The USD is steady, oil prices firm, equity markets are mixed, and US yields rise with the Fed in focus. The USD index holds steady ahead of the Fed's interest rate decision today, while JPY & GBP are also sidelined ahead of their respective interest rate decisions on Thursday. US futures are steady after the DOW posted its 9th-day losing streak, and European shares edged higher in cautious trading. In Japan, shares of Nissan Motor Co. rallied the most since at least 1974 on news that the carmaker is exploring a possible merger with Honda Motor Company. The Fed is widely expected to cut interest rates by another 25 bps; investors will be focused on the Fed's policy outlook for 2025 as inflation levels remain stubborn. Elsewhere, oil prices are little changed ahead of the Fed rate decision, Bitcoin falls 2% to $104k, while silver & gold prices hold steady. Alongside the US Interest Rate Decision & the FOMC Press Conference, investors will also be focused on the SNB Quarterly Bulletin, US Housing Starts, and US Building permits to help provide intraday direction to the currency markets.

In other news. The US weighs a ban on Chinese router manufacturer TP-Lin in millions of American homes. Congress releases short-term funding bill as deadline nears to avert a holiday shutdown. The gloves are off in a fiery start to the German election campaign. The Brazilian currency rout is worsening unless Lula delivers fiscal reforms. Iran's revolutionary guard extends control over Tehran's oil exports. According to sources, Honda & Nissan move to deepen ties, including a possible merger. Chinese property developers look to bite the bullet and revamp onshore debt in 2025. Canadian government announces new border security plan amid trump tariff threats.

In currency markets. ECB policymaker Wunsch says a weaker euro may take the edge off US tariffs. CNY slips, but its losses are slowed by state bank support. GBP eases ahead of the Fed rate decision after the UK inflation report. Brazil's central bank holds spot dollar auctions for the third straight session. CNY is flat, while Asian currencies ease by 0.1% on average against the USD. Trading currencies come under pressure, with AUD & NZD weakening 0.4%, NOK falling 0.25%, JPY & CHF down 0.1% and SEK, MXN & ZAR up 0.15% against the USD.
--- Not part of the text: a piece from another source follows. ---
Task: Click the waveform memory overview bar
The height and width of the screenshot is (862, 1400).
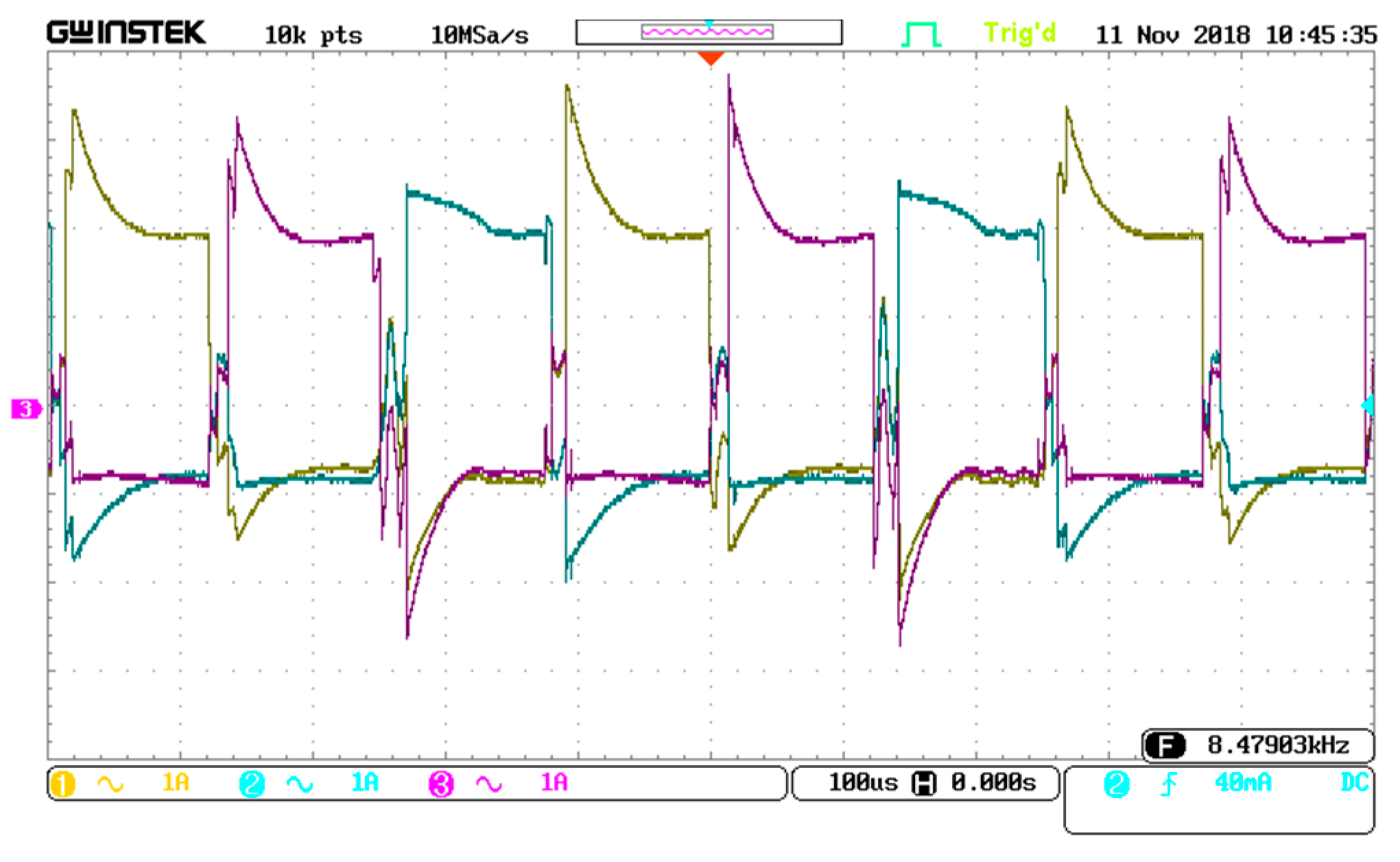Action: pyautogui.click(x=709, y=32)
In commodity markets. Oil & Natural Gas prices strengthened by 0.5%. Gold is up by 0.1%. Silver prices slipped by 0.1%. Copper & Wheat prices firmed by 0.25%, and Soybean prices weakened by 0.9%.

CAD continues under pressure, falling 2.2% in December, testing near 5-year lows hurt by political uncertainty and expectations of widening interest rate divergence between the Fed & BoC in 2025. "Sentiment is still pretty negative on the Canadian economy and the macro backdrop. Add in the political dysfunction, which does not look kindly on the Canadian dollar at this point," said Reitzes, Canadian rates and macro strategist at BMO Capital Markets. Canada's annual inflation rate declined to 1.9% in November, down from 2% in October, increasing expectations that the BoC will cut 25bps in January. Intraday, the Fed interest rate decision & FOMC statement will be the primary driver for the loonie today.

EURCAD continues to rise, up 1.5% in December. Canadian political uncertainty and a more dovish BoC are keeping pressure on the loonie.

EUR continues to be sidelined, straddling 1.0500 ahead of the Fed rate decision. The euro extends its consolidation around 1.0500 as investors remain on the sidelines ahead of today's critical US interest rate decision, the Summary of the Economic Projections (SEP) and the FOMC statement. ECB policymaker Wunch told Reuters today that a weaker euro falling to parity with the USD would cushion the impact of any new US tariffs on eurozone growth, although it would push up inflation. Technically, a break of 1.0333, the 2024 lows seen in November, would open up the potential of a retest of parity.

GBPEUR holds steady, with investors sidelined ahead of today's Fed interest rate decision and Thursday's BoE interest rate decision.

GBP held steady above 1.2700 heading into the US interest rate decision. The pound rebounded from early losses after the UK inflation rate rose to 2.6% in November from 2.3%, as forecasted. Money markets expect the Bank of England to keep interest rates on hold on Thursday and anticipate the BoE will cut rates by just 50 bps by the end of 2025. Investors will be focused on the Fed's rate decision and statement, which is expected to take a hawkish shift in 2025.